OpenAI has introduced a new automatic speech recognition (ASR) system called Whisper as an open-source software kit on GitHub. Whisper’s AI can transcribe conversations in multiple languages and translate them into English, and the GPT-3 teams claim that Whisper’s training makes it easier to distinguish voices in noisy environments and understand heavy accents and technical language.

Automatic speech recognition, often called ASR, turns spoken language into text. Speech-to-text software that automatically converts your voice into written language.

This technology has many applications, including dictation and visual voice messaging software.

Open source speech to text: let’s discover Whisper, an automatic speech recognition (ASR) tool

OpenAI trained Whisper on 680,000 hours of audio data and corresponding transcripts in 98 languages collected from the web. According to OpenAI, this open collection approach led to “better robustness to accents, background noise and technical language.” It can also detect spoken language and translate it into English.

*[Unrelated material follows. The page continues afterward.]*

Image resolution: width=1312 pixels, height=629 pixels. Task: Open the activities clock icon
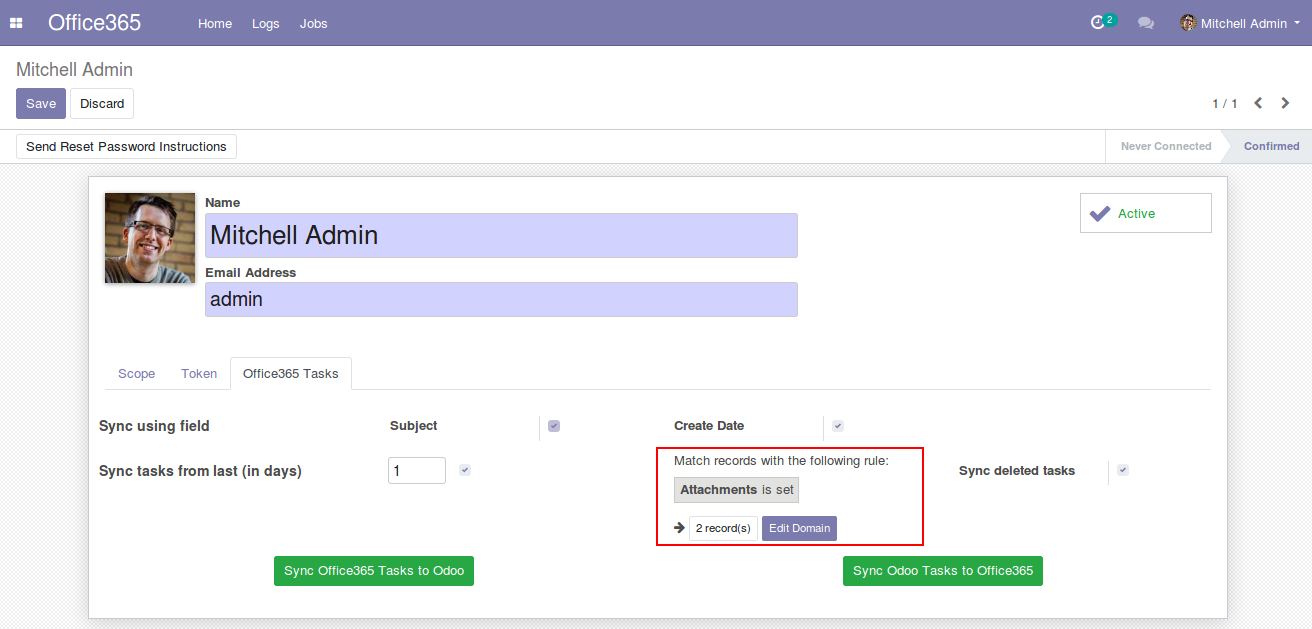point(1098,23)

OpenAI describes Whisper as an encoder-decoder transformer, a type of neural network that can use the context gleaned from the input data to learn associations that can then be translated into the model’s output. OpenAI presents this overview of how Whisper works:

The input audio is split into 30-second chunks, converted to a log-Mel spectrogram, and then passed to an encoder. A decoder is trained to predict the corresponding text caption, mixed with special tokens that direct the unique model to tasks such as language identification, sentence-level timestamping, multilingual speech transcription, and English speech translation.

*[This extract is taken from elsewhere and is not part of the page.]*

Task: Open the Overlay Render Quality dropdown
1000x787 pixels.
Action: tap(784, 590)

While impressive, OpenAI’s research paper suggests that ASR only really performs well in about 10 languages, a limitation that likely stems from the fact that two-thirds of the training data is in English. And while OpenAI admits that Whisper’s accuracy is not always on par with other models, the “robust” nature of its training gives it a leg up on other models. And while “robust” training allows Whisper to discern and transcribe speech through background noise and accent variations, it also creates new problems.

According to Openai, “Our studies show that, compared to many existing ASR systems, the models have better robustness to accents, background noise, technical language, as well as translation from multiple languages into English; and that the accuracy of speech recognition and translation is close to the best,” the OpenAI researchers explain on GitHub. “However, because the models are trained in a weakly supervised manner using data spiked with large-scale background noise, the predictions may include text that is not actually spoken in the audio (i.e., the so-called hallucination phenomenon). We hypothesize that this occurs because, given their general knowledge of language, the models combine trying to predict the next word in the audio with trying to transcribe the audio itself.”

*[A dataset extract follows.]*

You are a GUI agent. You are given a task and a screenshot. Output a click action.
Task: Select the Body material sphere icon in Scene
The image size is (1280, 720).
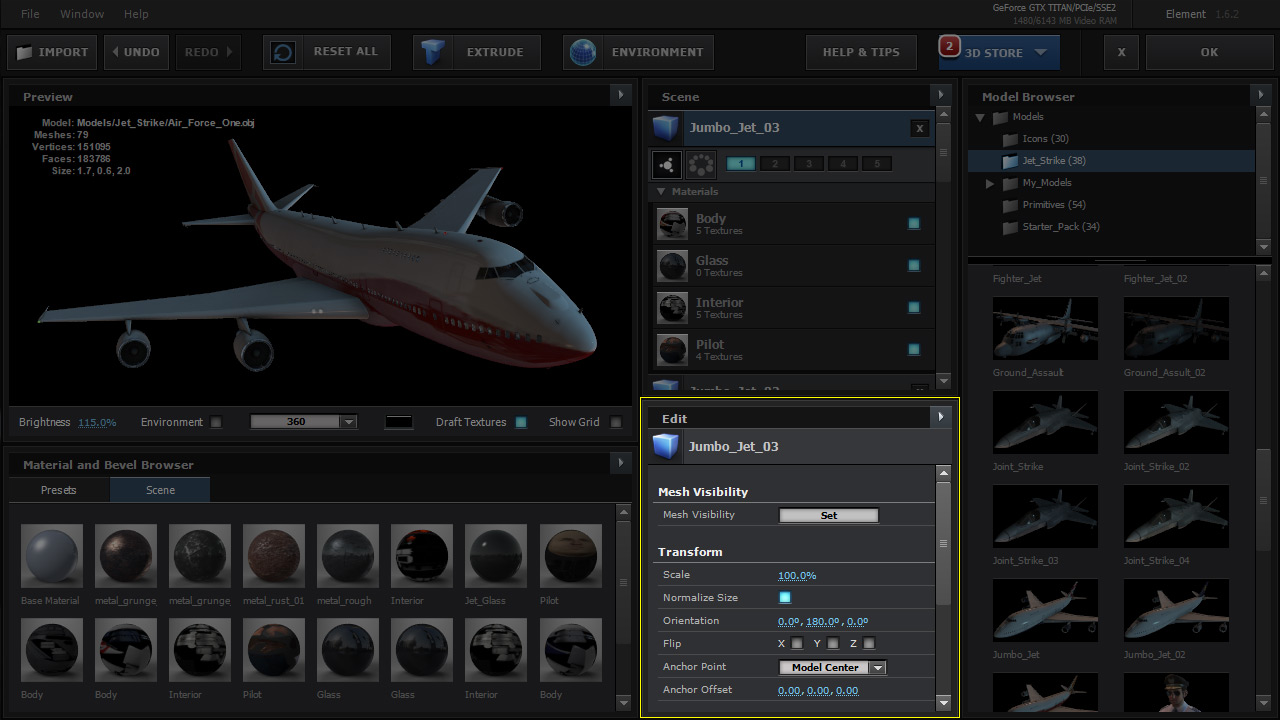click(672, 224)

OpenAI is getting a lot of press coverage for GPT-3 and other products such as the DALL-E text-to-image generator. Whisper provides a glimpse of how the company’s AI research is expanding into other areas. Whisper is open source, but the value of neural network-based AI speech recognition for individuals and businesses has been conclusively proven at this point. Whisper could be a starting point for OpenAI membership, as researchers have already speculated.

Openai anticipates that the transcription capabilities of Whisper models can be used to improve the accessibility of certain tools. Although Whisper models cannot be used out of the box for real-time transcription, their speed and size suggest that other entities may be able to create applications that enable near-real-time speech recognition and translation.